On the other hand, not all RFID applications are bad. The long talked about, but yet to be implemented concept of placing RFID chips on travelers' checked bags is an excellent idea that would quickly pay for itself in the form of fewer bags lost, and more bags found faster.
At present, KLM loses or delays 22 out of every thousand bags it handles. BA and LH mess up 18 times a thousand, and AF does the same 15 times. To put this into practical terms, if you fly with KL/BA/LH, and check two bags, and if each journey has four segments, then once every seven journeys you'll suffer a missing bag.
This Week's Security Horror Story : Thanks to reader William for sending this story in : 280 fully armed soldiers boarded a chartered DC10 to fly from Atlanta to Kuwait. M-16s, pistols, bayonets and knives were everywhere. But, as the soldiers made their way through airport security, they had to surrender nose hair clippers, pocket knives and cigarette lighters.
I was supposed to meet a friend at Seatac at 10.20pm earlier this week. He was flying back from Europe to San Francisco, changing planes, then flying the rest of the way to Seatac, where I'd agreed to meet him and take him home.
Upon claiming his two pieces of luggage in San Francisco, he noticed a bottle of medicine in one of the two bags had broken, causing a medicinal odor to seep through the bag. This smell attracted the attention of the Customs people, and five Customs officers ended up fastidiously searching every crack and crevice of his bags (and of himself, too!) for several hours. Nothing suspicious was found, of course, but this caused him to miss his flight to Seattle, and the later United flight he rescheduled for suffered delays, meaning I finally collected him at 2am. Yuck.

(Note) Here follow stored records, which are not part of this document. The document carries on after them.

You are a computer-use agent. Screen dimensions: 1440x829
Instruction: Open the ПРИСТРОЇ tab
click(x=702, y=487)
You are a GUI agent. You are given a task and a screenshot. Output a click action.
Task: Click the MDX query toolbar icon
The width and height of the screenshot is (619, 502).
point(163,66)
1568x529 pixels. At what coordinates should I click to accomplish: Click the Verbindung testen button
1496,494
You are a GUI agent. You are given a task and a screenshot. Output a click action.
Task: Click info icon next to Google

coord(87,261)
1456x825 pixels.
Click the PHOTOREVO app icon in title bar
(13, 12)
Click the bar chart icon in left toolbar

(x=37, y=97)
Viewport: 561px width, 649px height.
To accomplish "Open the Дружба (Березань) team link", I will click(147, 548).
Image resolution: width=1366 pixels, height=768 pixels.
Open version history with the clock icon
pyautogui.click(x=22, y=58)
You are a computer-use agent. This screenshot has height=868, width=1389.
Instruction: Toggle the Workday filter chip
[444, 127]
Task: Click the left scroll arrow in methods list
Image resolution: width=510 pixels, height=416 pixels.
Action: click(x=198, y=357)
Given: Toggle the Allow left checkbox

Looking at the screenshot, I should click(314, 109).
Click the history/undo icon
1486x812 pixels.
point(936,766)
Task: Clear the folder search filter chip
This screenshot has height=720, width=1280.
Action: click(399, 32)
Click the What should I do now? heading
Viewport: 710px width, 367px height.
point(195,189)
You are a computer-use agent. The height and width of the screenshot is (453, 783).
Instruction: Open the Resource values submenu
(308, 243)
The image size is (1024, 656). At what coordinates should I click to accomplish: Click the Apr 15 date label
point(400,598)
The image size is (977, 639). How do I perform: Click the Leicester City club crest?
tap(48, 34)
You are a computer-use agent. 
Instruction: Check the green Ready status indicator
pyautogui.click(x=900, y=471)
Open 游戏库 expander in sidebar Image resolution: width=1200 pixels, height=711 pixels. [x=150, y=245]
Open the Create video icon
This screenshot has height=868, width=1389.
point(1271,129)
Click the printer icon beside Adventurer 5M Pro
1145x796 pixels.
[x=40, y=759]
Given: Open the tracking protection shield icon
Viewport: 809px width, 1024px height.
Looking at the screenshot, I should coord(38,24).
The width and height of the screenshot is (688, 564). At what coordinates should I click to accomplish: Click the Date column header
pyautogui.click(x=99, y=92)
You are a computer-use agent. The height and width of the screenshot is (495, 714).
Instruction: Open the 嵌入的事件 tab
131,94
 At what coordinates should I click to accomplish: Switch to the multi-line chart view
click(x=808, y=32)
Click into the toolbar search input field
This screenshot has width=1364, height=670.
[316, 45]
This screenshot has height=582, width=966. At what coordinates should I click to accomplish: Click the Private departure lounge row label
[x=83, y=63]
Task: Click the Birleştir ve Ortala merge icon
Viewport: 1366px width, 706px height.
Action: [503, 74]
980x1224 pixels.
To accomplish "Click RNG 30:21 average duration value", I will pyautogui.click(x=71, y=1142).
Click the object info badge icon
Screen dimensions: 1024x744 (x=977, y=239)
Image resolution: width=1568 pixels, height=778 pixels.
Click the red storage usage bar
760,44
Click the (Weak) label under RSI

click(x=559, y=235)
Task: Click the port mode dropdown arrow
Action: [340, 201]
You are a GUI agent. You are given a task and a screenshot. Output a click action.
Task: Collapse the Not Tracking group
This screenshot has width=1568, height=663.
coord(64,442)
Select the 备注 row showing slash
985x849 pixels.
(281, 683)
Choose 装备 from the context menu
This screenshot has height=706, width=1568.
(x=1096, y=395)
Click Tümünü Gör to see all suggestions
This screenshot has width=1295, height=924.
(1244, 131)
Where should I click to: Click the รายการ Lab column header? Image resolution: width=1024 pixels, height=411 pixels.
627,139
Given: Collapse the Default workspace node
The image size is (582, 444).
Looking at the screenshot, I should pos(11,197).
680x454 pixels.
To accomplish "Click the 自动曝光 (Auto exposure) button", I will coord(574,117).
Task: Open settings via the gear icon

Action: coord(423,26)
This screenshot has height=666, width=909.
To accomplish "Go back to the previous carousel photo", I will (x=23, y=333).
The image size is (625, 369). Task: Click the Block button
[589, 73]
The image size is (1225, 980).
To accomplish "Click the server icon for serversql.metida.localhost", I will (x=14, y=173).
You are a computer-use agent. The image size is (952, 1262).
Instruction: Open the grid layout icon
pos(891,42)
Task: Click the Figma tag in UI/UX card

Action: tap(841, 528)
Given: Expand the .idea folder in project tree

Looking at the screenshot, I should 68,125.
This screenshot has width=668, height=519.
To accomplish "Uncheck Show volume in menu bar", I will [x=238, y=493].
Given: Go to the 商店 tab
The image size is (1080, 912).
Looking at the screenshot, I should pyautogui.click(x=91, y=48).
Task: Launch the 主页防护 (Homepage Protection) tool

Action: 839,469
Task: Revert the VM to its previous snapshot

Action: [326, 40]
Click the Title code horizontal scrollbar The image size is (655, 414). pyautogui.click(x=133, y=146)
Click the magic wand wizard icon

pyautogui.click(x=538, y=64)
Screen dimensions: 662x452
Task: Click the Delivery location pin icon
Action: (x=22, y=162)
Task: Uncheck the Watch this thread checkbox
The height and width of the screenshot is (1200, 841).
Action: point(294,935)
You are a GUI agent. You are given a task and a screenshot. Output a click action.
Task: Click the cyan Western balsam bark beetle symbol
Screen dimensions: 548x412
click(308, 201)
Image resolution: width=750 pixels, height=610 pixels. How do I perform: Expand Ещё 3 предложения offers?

The final indignity was experienced when he opened his bags back home. Some expensive china he'd carefully packed and brought with him, which was fine when opened by the Customs officials at SFO, had not been properly repacked and so broke on the flight up to SEA. The airline won't pay for damage to fragile items, and he's got more sense than to try and approach Customs, for fear of future cavity searches the next time he returns to the US.
Meanwhile, illegal immigrants stream across our southern border, free from any Customs inspection at all.
Talking about smuggling, some people smuggle the strangest things. An Australian woman was caught trying to smuggle 51 live tropical fish through Customs in Melbourne Australia, when officials heard flipping noises coming from beneath her skirt.
The officers discovered she had strapped on an apron of plastic water-filled bags containing the fish. She has not been charged with any offense as yet, while officials determine what type of fish she was carrying.
I wonder what it was like, sitting in an airline seat for hours with those fish swimming around her waist.
My closing comment last week introduced an innovative new traveling convenience. Reader Mike enthusiastically supports this new comfort aid, and references this rather ghastly article as a reason why he hopes it will get widespread use. Yuck.